**Task details**: Copy each of these records line for line, without changing anything.

[Word and element location data]
──────────────────────────────

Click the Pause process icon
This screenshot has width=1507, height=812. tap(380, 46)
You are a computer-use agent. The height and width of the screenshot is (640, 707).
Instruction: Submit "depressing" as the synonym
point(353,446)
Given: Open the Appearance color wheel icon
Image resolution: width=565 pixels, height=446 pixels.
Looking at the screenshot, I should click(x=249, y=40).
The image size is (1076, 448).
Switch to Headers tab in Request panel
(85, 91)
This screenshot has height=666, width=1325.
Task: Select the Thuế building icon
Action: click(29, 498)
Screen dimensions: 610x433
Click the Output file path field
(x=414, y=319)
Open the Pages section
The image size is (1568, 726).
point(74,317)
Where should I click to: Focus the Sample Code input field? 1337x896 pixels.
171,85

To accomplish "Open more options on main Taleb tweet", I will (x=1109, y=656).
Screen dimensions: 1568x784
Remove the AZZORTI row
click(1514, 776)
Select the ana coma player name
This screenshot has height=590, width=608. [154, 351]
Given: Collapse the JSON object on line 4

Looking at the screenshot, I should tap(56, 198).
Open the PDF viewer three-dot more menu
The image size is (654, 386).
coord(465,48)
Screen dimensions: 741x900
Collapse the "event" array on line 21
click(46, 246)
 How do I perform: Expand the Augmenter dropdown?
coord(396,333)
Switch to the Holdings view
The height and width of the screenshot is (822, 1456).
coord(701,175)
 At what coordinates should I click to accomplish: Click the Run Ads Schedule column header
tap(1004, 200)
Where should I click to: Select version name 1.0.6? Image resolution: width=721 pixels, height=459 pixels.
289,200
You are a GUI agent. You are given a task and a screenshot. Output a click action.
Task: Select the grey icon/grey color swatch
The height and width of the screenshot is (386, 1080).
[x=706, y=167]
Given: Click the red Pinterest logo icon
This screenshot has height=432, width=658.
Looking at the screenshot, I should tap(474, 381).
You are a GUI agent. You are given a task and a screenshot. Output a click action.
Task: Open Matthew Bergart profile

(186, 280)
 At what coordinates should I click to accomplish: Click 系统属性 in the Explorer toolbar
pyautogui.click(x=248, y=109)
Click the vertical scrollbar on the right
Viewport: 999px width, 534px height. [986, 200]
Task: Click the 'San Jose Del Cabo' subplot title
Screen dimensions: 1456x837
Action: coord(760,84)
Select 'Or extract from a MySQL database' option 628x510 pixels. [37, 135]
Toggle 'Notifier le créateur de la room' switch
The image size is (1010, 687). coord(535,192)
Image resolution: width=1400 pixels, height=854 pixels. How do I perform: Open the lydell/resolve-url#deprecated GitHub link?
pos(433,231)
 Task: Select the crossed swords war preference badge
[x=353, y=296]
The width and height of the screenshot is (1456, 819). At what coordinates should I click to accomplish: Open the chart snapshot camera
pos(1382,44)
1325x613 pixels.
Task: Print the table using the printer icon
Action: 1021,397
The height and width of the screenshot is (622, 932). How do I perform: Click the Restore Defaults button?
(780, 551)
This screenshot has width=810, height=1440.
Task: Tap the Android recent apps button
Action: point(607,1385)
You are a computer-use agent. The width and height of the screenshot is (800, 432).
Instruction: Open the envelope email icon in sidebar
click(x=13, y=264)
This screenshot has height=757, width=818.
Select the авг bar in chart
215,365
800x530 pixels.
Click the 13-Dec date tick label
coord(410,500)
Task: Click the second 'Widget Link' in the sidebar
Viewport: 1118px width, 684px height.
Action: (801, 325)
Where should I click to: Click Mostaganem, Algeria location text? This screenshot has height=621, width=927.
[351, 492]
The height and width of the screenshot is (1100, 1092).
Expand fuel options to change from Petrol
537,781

──────────────────────────────

**Correct output**:
Click the Pause process icon
This screenshot has width=1507, height=812. tap(380, 46)
You are a computer-use agent. The height and width of the screenshot is (640, 707).
Instruction: Submit "depressing" as the synonym
point(353,446)
Given: Open the Appearance color wheel icon
Image resolution: width=565 pixels, height=446 pixels.
Looking at the screenshot, I should click(x=249, y=40).
The image size is (1076, 448).
Switch to Headers tab in Request panel
(85, 91)
This screenshot has height=666, width=1325.
Task: Select the Thuế building icon
Action: click(29, 498)
Screen dimensions: 610x433
Click the Output file path field
(x=414, y=319)
Open the Pages section
The image size is (1568, 726).
point(74,317)
Where should I click to: Focus the Sample Code input field? 1337x896 pixels.
171,85

To accomplish "Open more options on main Taleb tweet", I will (x=1109, y=656).
Screen dimensions: 1568x784
Remove the AZZORTI row
click(1514, 776)
Select the ana coma player name
This screenshot has height=590, width=608. [154, 351]
Given: Collapse the JSON object on line 4

Looking at the screenshot, I should tap(56, 198).
Open the PDF viewer three-dot more menu
The image size is (654, 386).
coord(465,48)
Screen dimensions: 741x900
Collapse the "event" array on line 21
click(46, 246)
 How do I perform: Expand the Augmenter dropdown?
coord(396,333)
Switch to the Holdings view
The height and width of the screenshot is (822, 1456).
coord(701,175)
 At what coordinates should I click to accomplish: Click the Run Ads Schedule column header
tap(1004, 200)
Where should I click to: Select version name 1.0.6? Image resolution: width=721 pixels, height=459 pixels.
289,200
You are a GUI agent. You are given a task and a screenshot. Output a click action.
Task: Select the grey icon/grey color swatch
The height and width of the screenshot is (386, 1080).
[x=706, y=167]
Given: Click the red Pinterest logo icon
This screenshot has height=432, width=658.
Looking at the screenshot, I should tap(474, 381).
You are a GUI agent. You are given a task and a screenshot. Output a click action.
Task: Open Matthew Bergart profile

(186, 280)
 At what coordinates should I click to accomplish: Click 系统属性 in the Explorer toolbar
pyautogui.click(x=248, y=109)
Click the vertical scrollbar on the right
Viewport: 999px width, 534px height. [986, 200]
Task: Click the 'San Jose Del Cabo' subplot title
Screen dimensions: 1456x837
Action: coord(760,84)
Select 'Or extract from a MySQL database' option 628x510 pixels. [37, 135]
Toggle 'Notifier le créateur de la room' switch
The image size is (1010, 687). coord(535,192)
Image resolution: width=1400 pixels, height=854 pixels. How do I perform: Open the lydell/resolve-url#deprecated GitHub link?
pos(433,231)
 Task: Select the crossed swords war preference badge
[x=353, y=296]
The width and height of the screenshot is (1456, 819). At what coordinates should I click to accomplish: Open the chart snapshot camera
pos(1382,44)
1325x613 pixels.
Task: Print the table using the printer icon
Action: 1021,397
The height and width of the screenshot is (622, 932). How do I perform: Click the Restore Defaults button?
(780, 551)
This screenshot has width=810, height=1440.
Task: Tap the Android recent apps button
Action: point(607,1385)
You are a computer-use agent. The width and height of the screenshot is (800, 432).
Instruction: Open the envelope email icon in sidebar
click(x=13, y=264)
This screenshot has height=757, width=818.
Select the авг bar in chart
215,365
800x530 pixels.
Click the 13-Dec date tick label
coord(410,500)
Task: Click the second 'Widget Link' in the sidebar
Viewport: 1118px width, 684px height.
Action: (801, 325)
Where should I click to: Click Mostaganem, Algeria location text? This screenshot has height=621, width=927.
[351, 492]
The height and width of the screenshot is (1100, 1092).
Expand fuel options to change from Petrol
537,781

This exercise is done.